Miriam resolves to help a saddler, one Cutts, under suspicion of arson, and she decides on the following day to go to the solicitors who are defending him. This involves a walk of six miles, and it also involves a question of ethics, the settlement of which in her answer to the solicitor at once makes her character, or at least the driving power behind her life, intelligible to us. The solicitor asks her whether she had seen Cutts on the night of the fire, and when she says "Yes," she had met him in the street, he asks her what time this was, reminding her that the fire had broke out at a quarter to eight. Realising the importance of her answer, and untroubled by a memory of the copy-book maxims instilled into most of us with regard to the paramount necessity of truthfulness, just as she is unaffected by any higher religious or ethical obligations, Miriam deliberately states what she knows to be untrue. Her deliberate lying to save Cutts, who is almost a stranger to her, springs wholly from the altruistic desire to help a man who is being hunted down and in danger, and who is infinitely less guilty, she thinks, than fraudulent contractors. An almost similar psychological situation, it will be remembered, occurs in The Heart of Midlothian, when Jeanie Deans, that "triumph of culture," cannot even lie to save her sister's life. Yet Miriam's character is as fearless, instinctively truthful, and direct as Jeanie Deans', but her veracity rested on no principle; it was not the product of a carefully planned system of religion that had at last become so strong as to be capable of dominating

the strongest instinctive sentiments. When Miriam's father marries again, notwithstanding the affection that existed between them, there are disagreeable scenes, and at last it is decided that Miriam and her brother Andrew shall go to London. Andrew is to become a clerk to his uncle, Mr. Dabb, who is a provision dealer in the Borough, and Miriam, overjoyed at the thought of freedom and novelty and the wider world of London, is to keep house for him.

They take some rooms in Nelson Square, and almost from the first the note of tragedy is struck. Andrew, a weak young man, without much intelligence, who had led a wholesome country life, with football and cricket for pleasures, rapidly deteriorates under the wear and tear of London life, and to relieve the unhealthy exhaustion which he is conscious of without knowing the causes, takes to stimulants. Miriam, wayward and careless, soon becomes wholly absorbed in a new and passionate interest. She makes the acquaintance of a young man, the son of a clergyman, who, after drifting from one occupation to another, having had no special training, is delighting music-hall audiences with his comic songs at the moment when he becomes acquainted with Miriam. Montgomery, for such was his name, had not altogether lost his finer instincts, and Miriam's beauty and freshness greatly attract him.
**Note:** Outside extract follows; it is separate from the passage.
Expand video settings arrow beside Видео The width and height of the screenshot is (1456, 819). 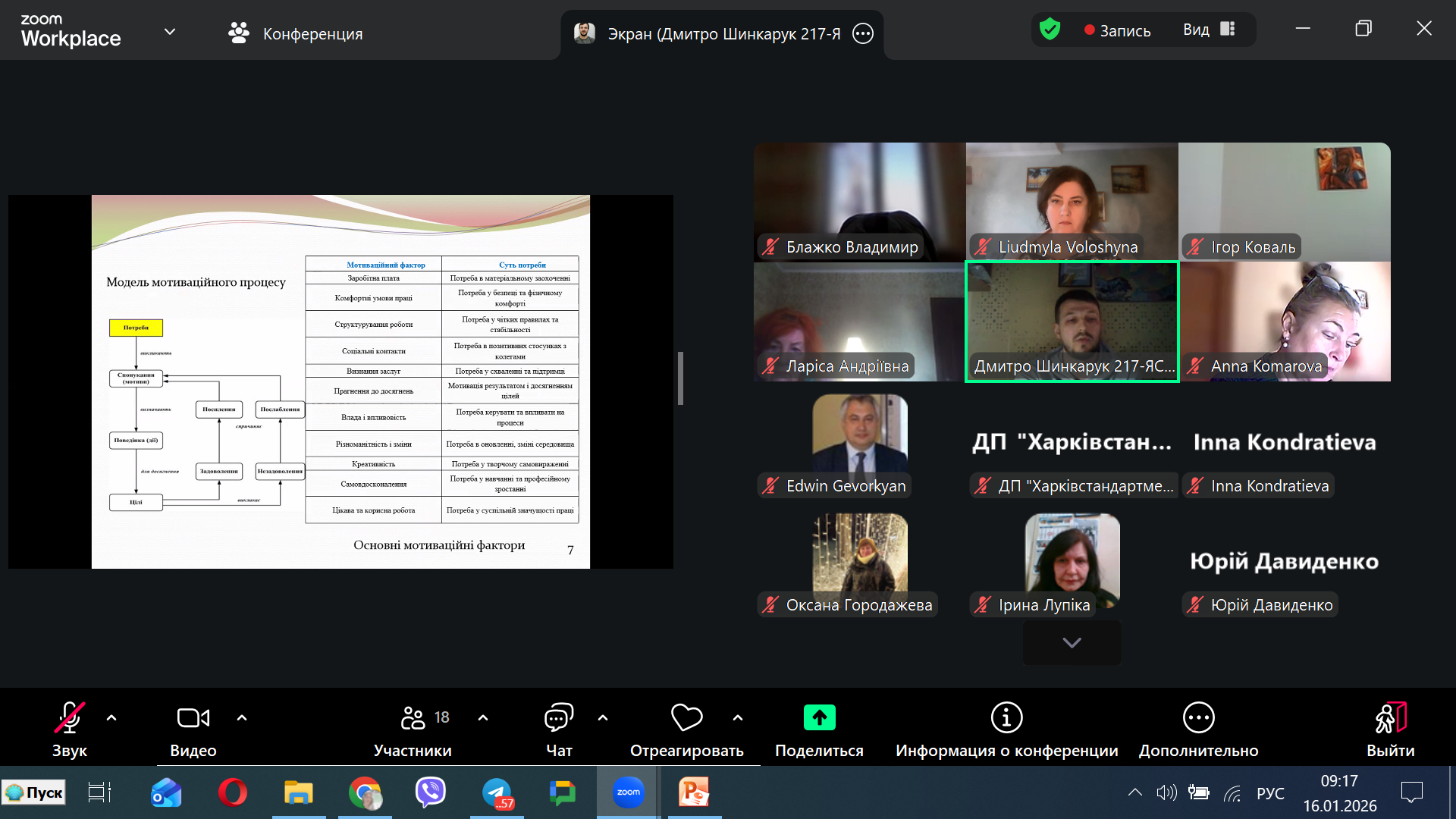pyautogui.click(x=242, y=717)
But the life he leads, the type of women he is in the habit of meeting, one of the inevitable results of which is an incapacity for intercourse of a purer kind with nobler women, and the general deterioration which follows the constant resort to stimulants, disqualified him from understanding such a woman as Miriam, with her innate, proud purity of soul and body and her passionate desires, of which she speaks with a frankness and unconventionality that puzzle him. Andrew loses his work, is incapable of keeping from drinking, and one night—a night when Miriam, having been by herself to the music hall, has waited for Montgomery, walked home with him, and with difficulty escaped from his efforts to make her enter his lodgings-is found by her lying senseless on the floor, with his head cut open. The page in which this scene is depicted is masterly beyond expression. Andrew, only a few months earlier a blameless, well-intentioned youth, lies there unconscious, pleading for pity; he might be dying for aught she knew, and Miriam, who also only a few months earlier had walked six miles to save a kindly man from disaster, is disturbed only so far as her brother's death might interfere with herself. Is it the same Miriam? It is the same Miriam, no longer driven hither and thither by impulses, but mastered by one overpowering passion. Montgomery has set her soul alight.